Broşür dağıtan AK Parti'lilere saldırı
09-09-2010 / 10:00
İzmir'in Buca ilçesinde referandum öncesi broşür dağıtan AK Partili gençlerin, Cumhuriyet Halk Partili (CHP) oldukları ileri sürülen 4-5 kişilik grubun saldırısına uğradı. Olayın meydana geldiği yerde bulunan CHP standında görevli CHP Buca Gençlik Kolları Üyesi Sinan Yaman polis ekipleri tarafından gözaltına alındı. Şirinyer Polis Merkezi'ne getirilerek ifadesi alınan Sinan Yaman, kendisinin kavgayı ayırmaya çalıştığını, AK Partili gençlere saldıran kişilerin kim olduğunu tanımadığını söyledi.
CHP'lilerin saldırısına uğrayarak yaralanan AK Partili 3 genç ise kendilerine saldıran kişilerin broşür dağıtan CHP'li gençler olduğunu ileri sürerek "Bizim broşür dağıtmamıza engel olmaya çalıştılar" diye ifade verdiler.

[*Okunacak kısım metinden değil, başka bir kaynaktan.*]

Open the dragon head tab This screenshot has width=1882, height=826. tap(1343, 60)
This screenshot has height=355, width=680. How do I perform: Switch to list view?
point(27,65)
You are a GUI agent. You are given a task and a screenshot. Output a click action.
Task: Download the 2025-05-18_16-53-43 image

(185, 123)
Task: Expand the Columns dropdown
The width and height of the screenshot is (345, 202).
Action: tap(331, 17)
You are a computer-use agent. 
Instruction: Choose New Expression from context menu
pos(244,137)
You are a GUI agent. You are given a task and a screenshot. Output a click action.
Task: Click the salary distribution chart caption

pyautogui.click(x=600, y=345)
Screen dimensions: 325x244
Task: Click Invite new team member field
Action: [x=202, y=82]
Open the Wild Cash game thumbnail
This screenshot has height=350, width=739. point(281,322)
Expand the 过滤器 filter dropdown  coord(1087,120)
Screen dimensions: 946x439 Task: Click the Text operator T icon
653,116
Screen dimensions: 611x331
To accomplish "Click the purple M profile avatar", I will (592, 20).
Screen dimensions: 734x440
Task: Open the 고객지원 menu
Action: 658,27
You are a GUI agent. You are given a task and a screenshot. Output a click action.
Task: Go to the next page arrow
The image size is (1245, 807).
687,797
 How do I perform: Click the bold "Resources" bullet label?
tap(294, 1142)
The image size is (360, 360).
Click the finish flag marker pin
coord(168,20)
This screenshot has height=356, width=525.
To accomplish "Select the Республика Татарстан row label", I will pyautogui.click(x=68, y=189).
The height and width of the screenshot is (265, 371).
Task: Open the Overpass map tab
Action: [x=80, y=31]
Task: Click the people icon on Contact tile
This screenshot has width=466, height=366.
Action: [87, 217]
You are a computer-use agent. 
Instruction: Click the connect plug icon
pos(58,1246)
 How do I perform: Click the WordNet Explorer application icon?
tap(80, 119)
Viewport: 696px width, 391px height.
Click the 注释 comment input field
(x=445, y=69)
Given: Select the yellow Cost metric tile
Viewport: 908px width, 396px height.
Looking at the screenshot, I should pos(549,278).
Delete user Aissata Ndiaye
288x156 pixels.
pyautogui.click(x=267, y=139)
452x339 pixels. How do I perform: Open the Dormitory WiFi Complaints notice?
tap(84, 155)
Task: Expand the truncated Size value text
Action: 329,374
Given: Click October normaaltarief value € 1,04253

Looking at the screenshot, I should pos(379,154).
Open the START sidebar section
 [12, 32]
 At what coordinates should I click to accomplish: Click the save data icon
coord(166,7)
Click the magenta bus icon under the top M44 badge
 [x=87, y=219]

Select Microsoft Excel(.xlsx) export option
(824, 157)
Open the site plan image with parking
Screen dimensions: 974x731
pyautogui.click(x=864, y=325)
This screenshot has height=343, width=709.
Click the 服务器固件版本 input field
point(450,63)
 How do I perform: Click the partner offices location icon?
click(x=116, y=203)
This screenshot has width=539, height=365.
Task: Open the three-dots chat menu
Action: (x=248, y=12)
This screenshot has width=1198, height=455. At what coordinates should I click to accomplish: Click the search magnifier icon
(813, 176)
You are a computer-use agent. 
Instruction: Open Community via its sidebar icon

Olay, akşam saatlerinde, Buca ilçesi Şirinyer semti Tansaş alışveriş merkezi önünde meydana geldi. Referandumla ilgili kendilerine ayrılan yerde broşür dağıtan AK Partili Fatih Ortatepe, Serkan Kaya ve İlyas Aktaş, CHP'li oldukları ileri sürülen bir grubun tekme ve yumruklu saldırısına uğradı. AK Partili gençleri, "Siz burada broşür dağıtmayın. Gidin buradan" diyerek kovalayan grup, daha sonra büyüyen tartışmanın kavgaya dönüşmesi üzerine AK Partililere saldırdı. AK Partili gençlere vurmaya başlayan 4- 5 kişilik grup daha sonra olay yerinden kaçtı.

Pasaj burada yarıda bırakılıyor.